X is the N-by-d matrix of training observations
y is the N-dim vector of training labels
w is the d-dim vector of weights
\(\sigma (z)=\frac{1}{1+exp[-z]}\) denotes the logistic function

It is computationally infeasible to directly minimise 0/1 loss so we instead employ a surrogate loss: negative log likelihood loss (i.e., we want to maximise the likelihood of the training examples). Negative log likelihood loss is given by:

\[\begin{split}L(w) = - log p(y|X) &= - \sum\limits_{i=1}^{N} y_i log(p(y_i=1|x_i)) + (1-y_i)log(p(y_i=0|x_i) \\ &= - \sum\limits_{i=1}^{N} y_i log(\sigma(w\cdot x_i)) + (1-y_i)log(1-\sigma(w\cdot x_i))\end{split}\]

Comparison of the surrogate loss, the original loss, and square error loss (Shakhnarovich, Slide 7, 2018)

Notice that although the expression looks complicated, it’s actually quite simple. For each training example, we want to add the log likelihood of the label \(y_i\) given the observation \(x_i\). The expressions \(y_i\) and \((1-y_i)\) effectively act as if statements that respectively say “if \(y_i = 1\), add \(log p(y_i=1|x_i)\)” and “if \(y_i = 0\), add \(log p(y_i=0|x)\).”

Now that we have this surrogate loss in place, we can derive a gradient-based learning rule for \(w\). (After first doing the scalar partial derivative,) we get (the update is for a single training example):

\[\begin{split}- \nabla_w L(w; x_i,y_i) &= [y_i - \sigma(w\cdot x_i)]x_i \\ w^{t+1} &= w^{t} - \eta \nabla_w L(w; x_i, y_i)\end{split}\]

This learning rule has a nice, intuitive, geometric interpretation. Notice that geometrically, \(w\) represents the normal vector of the decision boundary (in the direction of training examples with \(y_i = 1\)).

(Shakhnarovich, Slide 7, 2018)

Suppose we’re doing an update based on a single training example \(x_i\) with \(y_i=1\). So the update equation is given by \(w^{t+1} = w^{t} + [1-\sigma(w\cdot x_i)]x_i\). Since \(0 < \sigma(w\cdot x_i) < 1\), the above update always adds a scaled version of \(x_i\) to \(w\). This has the effect of “pulling” \(w\) towards \(x_i\) by some force. The magnitude of the force depends on how well the classifier currently classifies \(x_i\). Consider the two extremes. If our classifier is doing very well, that is \(\sigma(w\cdot x_i)\) is close to 1, \(x_i\) hardly pulls on \(w\). If our classifier is doing very poorly, that is \(\sigma(w\cdot x_i)\) is close to 0, \(x_i\) pulls very hard on \(w\). Updates based on training examples with with \(y_i = 0\) “push” \(w\) instead of pulling it. Quick sanity check: how will the magnitude of the push depend on \(\sigma(w\cdot x_i)\) when \(y_i = 0\)?
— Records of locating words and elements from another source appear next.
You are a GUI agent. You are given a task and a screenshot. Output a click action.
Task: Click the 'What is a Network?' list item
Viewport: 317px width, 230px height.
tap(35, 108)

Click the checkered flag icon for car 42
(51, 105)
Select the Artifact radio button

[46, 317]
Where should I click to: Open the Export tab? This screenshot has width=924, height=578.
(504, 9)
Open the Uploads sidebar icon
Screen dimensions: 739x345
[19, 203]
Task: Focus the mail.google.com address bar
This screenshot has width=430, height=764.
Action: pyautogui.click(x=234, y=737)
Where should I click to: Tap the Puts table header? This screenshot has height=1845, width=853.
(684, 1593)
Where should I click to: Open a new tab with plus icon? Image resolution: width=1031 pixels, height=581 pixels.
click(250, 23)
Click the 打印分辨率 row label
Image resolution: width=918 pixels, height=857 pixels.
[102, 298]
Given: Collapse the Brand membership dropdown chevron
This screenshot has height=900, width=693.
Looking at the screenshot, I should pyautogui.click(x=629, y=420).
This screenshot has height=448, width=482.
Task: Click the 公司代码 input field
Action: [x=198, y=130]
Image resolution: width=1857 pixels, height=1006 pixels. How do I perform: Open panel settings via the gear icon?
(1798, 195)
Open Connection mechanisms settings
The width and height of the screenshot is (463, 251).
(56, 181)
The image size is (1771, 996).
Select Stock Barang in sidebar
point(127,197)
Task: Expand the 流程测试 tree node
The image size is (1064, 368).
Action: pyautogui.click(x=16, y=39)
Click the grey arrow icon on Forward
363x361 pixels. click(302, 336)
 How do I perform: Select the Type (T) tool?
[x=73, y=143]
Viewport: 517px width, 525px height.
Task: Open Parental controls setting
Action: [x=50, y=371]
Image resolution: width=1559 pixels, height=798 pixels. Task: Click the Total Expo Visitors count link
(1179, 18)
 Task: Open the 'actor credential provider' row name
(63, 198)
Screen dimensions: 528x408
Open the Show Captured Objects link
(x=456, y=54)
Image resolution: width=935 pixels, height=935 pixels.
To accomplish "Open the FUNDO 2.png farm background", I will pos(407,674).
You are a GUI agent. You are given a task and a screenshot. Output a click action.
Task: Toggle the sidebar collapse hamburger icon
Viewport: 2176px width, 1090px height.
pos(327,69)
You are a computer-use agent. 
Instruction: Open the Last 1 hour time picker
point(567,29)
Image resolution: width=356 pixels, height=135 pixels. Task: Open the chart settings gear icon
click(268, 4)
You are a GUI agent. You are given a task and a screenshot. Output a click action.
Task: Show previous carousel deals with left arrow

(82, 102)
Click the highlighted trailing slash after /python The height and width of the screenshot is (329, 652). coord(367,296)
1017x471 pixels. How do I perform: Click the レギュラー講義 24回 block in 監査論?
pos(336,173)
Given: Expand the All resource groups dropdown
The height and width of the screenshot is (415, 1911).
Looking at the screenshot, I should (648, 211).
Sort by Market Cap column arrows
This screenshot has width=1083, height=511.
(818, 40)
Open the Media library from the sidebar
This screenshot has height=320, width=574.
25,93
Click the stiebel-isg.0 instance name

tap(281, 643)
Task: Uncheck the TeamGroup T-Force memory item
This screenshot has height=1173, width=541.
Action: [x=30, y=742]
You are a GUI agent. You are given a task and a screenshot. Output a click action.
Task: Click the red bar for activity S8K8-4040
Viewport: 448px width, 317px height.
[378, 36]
The net effect of all this pushing and pulling is that \(w\) will roughly point in the direction towards all the training examples with label \(y_i=1\) and away from all the training examples with label \(y_i=0\).

Generalizing to multi-class with softmax¶

Notice that logistic regression only works in the binary classification case. But we can easily generalize to the multi-class scenario using the softmax distribution.

\[p(y=c|x) = \frac{exp[w_c \cdot x]}{\sum\limits_{i=1}^{C} exp[w_i \cdot x]}\]

Again, we use the negative log likelihood loss to get a learning rule.

Notation

\(\delta_{c y_i}=1\) if \(c = y_i\), else \(\delta_{c y_i}=0\) (Kronecker-Delta)

\[\begin{split}- \nabla_{w_c} L(w; x_i,y_i) &= [\delta_{c y_i} - p(y=c|x_i)]x_i \\ w^{t+1} &= w^{t} - \eta \nabla_w L(w; x_i, y_i)\end{split}\]

The geometric intuition we have for the binary class case still applies here in the multi-class case; \(w_c\) is “pulled” in by training examples with \(y_i=c\) and “pushed” away by all other training examples.